To investigate the differences between factual news and misinformation, I analyze 92,112 news articles classified into seven categories: clickbait (n = 12,955), conspiracy theories (n = 15,493), fake news (n = 16,158), hate content (n = 15,353), junk science (n = 16,252), rumors (n = 14,158), and factual information (n = 1743) (see Methods for a detailed description of the database). For each article, I calculated measures of cognitive effort (readability and perplexity) and evocation to emotions (sentiment analysis and appeal to morality). Figure 1 shows the average values and confidence intervals for each measure and each category.

Fig. 1: The fingerprints of misinformation.
figure 1

A shows the cognitive effort needed to process a text using the Flesch-Kincaid readability score; B the cognitive effort as measured by perplexity; C plots the sentiment (positive, neutral, negative) of each category; D shows the appeal to morality in each category.

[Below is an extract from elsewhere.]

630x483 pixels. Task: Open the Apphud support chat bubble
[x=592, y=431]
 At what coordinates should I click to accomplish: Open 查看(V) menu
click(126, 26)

With regard to cognitive effort, I obtained the following results. The readability scores are high for junk science (FK = 13.94, [CI = 13.90, 13.99]). Hate content (FK = 12.97, [CI = 12,93, 13,03]) and factual news (FK = 12.96, [CI = 12.83, 13.09]) are very similar. A third group of news category contains clickbait (FK = 12.40, [CI = 12.35, 12.45]), conspiracy theories (FK = 12.39, [CI = 12.34, 12.43]) and rumors (FK = 12.37, [CI = 12.33, 12.42]). Finally, fake news is the category with a lower cognitive effort needed to process the content in all the categories as measured by the readability score (FK = 11.25, [CI = 11.21, 11.29]). Next, I examined perplexity with the following results. Rumors obtained the lowest value (p = 140. 56, [CI = 140.12, 141.00]), followed by fake news (p = 142.56, [CI = 142.13, 142.99]), hate content (p = 143.64, [CI = 143.18, 144.10]) and conspiracy theories (p = 143.73, [CI = 143.28, 144.17]). Then, clickbait (p = 155.07, [CI = 154.57, 155.57]) and junk science (p = 163.91, [CI = 163.53, 164.30]) are the categories right below factual content (p = 174.23, [CI = 172.99, 175.47]).

The sentiment analysis variable highlights how factual news are, in essence, neutral (sentiment = −0.19, [CI = −0.84, 0.45]), in concordance with its journalistic norm of objectivity (Neuman et al., 1992). On the side of more positive language, I find rumors (sentiment = 0.86, [CI = 0.65, 1.08]) and junk science (sentiment = 2.52, [CI = 2.31, 2.72]). Looking at categories with a negative prominence in their content, I find that hate has the highest negative value (sentiment = −6.01, [CI = −6.21, −5.82]), followed by fake news (sentiment = −3.51, [CI = −3.70, −3.32]), conspiracy theories (sentiment = −3.41, [CI = −3.59, −3.22]) and clickbait (sentiment = −3.09, [CI = −3.31, −2.87]). Regarding social identity and the appealing to morality, factual news has the lowest value of all categories (morality = 3.12, [CI = 3.01, 3.22]), again, in concordance with objectivity approaches in reliable news. Somehow in-between, I find categories that employ moral language to a greater extent but without high values. That is the case of junk science (morality = 3.87, [CI = 3.83, 3.91]) and rumors (morality = 3.97, [CI = 3.93, 4.02]). As for the categories with higher usage of moral language, there are clickbait news (morality = 4.38, [CI = 4.34, 4.43]), hate speech (morality = 4.41, [CI = 4.36, 4.46]), conspiracy theories (morality = 4.44, [CI = 4.39, 4.48]) and, finally, fake news (morality = 4.66, [CI = 4.61, 4.70]).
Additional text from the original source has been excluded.